[Data excerpts]
------------------------------------

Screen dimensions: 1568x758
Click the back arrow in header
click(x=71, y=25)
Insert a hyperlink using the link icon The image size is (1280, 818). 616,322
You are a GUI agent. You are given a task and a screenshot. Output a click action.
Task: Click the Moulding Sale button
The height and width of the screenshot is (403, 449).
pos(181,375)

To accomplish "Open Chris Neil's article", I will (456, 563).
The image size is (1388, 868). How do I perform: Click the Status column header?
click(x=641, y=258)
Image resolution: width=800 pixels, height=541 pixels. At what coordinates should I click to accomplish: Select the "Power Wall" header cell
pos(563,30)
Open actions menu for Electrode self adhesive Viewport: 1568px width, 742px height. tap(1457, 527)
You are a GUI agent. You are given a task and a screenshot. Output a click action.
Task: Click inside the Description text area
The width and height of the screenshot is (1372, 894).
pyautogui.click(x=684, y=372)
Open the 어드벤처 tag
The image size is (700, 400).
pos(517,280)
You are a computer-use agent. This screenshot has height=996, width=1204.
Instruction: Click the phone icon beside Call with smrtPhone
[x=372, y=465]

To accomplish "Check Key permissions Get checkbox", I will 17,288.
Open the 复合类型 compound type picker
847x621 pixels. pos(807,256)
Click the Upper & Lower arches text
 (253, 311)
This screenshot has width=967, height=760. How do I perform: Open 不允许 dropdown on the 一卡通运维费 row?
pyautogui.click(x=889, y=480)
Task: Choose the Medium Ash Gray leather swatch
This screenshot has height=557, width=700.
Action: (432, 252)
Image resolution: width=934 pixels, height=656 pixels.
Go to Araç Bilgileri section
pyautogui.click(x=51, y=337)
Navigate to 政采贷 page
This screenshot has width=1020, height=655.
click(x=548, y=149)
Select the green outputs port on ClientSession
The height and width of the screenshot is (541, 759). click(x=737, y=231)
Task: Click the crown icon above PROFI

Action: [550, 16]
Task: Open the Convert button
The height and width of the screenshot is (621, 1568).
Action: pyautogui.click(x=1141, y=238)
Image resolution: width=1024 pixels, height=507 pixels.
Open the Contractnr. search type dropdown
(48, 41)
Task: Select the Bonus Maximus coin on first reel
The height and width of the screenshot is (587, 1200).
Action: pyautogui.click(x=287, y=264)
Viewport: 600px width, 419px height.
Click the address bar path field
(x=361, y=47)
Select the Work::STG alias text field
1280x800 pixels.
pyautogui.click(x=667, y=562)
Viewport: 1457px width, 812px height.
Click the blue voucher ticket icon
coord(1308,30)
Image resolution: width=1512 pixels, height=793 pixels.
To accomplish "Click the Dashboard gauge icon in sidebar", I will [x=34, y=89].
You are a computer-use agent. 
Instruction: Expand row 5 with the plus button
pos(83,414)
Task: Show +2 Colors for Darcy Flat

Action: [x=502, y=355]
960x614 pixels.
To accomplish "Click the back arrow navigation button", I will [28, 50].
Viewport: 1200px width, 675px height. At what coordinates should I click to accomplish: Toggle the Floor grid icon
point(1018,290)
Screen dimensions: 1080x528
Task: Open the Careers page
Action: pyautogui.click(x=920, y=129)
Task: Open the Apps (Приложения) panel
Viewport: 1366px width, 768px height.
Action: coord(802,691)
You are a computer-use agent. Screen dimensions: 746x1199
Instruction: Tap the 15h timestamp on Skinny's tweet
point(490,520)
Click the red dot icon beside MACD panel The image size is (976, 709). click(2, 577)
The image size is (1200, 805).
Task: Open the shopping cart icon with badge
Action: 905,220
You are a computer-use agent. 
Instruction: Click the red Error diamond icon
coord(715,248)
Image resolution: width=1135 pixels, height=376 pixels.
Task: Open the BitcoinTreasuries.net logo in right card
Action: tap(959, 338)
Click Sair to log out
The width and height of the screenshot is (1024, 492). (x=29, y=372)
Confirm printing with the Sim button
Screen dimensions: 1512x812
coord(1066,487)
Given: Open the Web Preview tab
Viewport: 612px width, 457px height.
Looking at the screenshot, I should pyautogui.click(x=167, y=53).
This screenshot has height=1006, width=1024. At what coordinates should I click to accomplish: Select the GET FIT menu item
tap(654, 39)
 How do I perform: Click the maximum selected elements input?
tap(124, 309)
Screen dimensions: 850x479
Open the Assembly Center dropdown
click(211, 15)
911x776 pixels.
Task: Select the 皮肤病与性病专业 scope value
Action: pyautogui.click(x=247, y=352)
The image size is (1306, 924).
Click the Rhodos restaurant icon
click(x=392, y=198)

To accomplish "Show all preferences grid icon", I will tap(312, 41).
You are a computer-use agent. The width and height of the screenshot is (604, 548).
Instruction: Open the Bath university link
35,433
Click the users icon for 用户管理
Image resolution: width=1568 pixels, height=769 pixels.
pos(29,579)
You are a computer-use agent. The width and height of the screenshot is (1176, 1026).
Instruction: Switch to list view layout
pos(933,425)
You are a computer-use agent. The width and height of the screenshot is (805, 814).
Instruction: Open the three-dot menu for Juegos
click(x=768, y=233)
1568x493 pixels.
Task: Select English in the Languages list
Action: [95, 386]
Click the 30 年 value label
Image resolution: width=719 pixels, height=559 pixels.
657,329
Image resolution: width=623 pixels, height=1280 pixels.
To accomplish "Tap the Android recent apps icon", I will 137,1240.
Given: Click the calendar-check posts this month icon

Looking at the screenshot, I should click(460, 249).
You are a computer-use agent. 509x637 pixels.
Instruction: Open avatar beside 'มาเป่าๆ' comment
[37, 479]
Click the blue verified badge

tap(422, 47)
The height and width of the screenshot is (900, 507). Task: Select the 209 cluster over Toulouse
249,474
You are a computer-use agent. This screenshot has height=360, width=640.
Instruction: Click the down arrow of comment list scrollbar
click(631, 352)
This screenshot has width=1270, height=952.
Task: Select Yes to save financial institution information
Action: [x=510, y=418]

------------------------------------

## [Exercise objective]
All lines holding the word "will" must be copied from the data.

## [Response to the task]
To accomplish "Open Chris Neil's article", I will (456, 563).
To accomplish "Check Key permissions Get checkbox", I will 17,288.
To accomplish "Click the Dashboard gauge icon in sidebar", I will [x=34, y=89].
To accomplish "Click the back arrow navigation button", I will [28, 50].
To accomplish "Show all preferences grid icon", I will tap(312, 41).
To accomplish "Tap the Android recent apps icon", I will 137,1240.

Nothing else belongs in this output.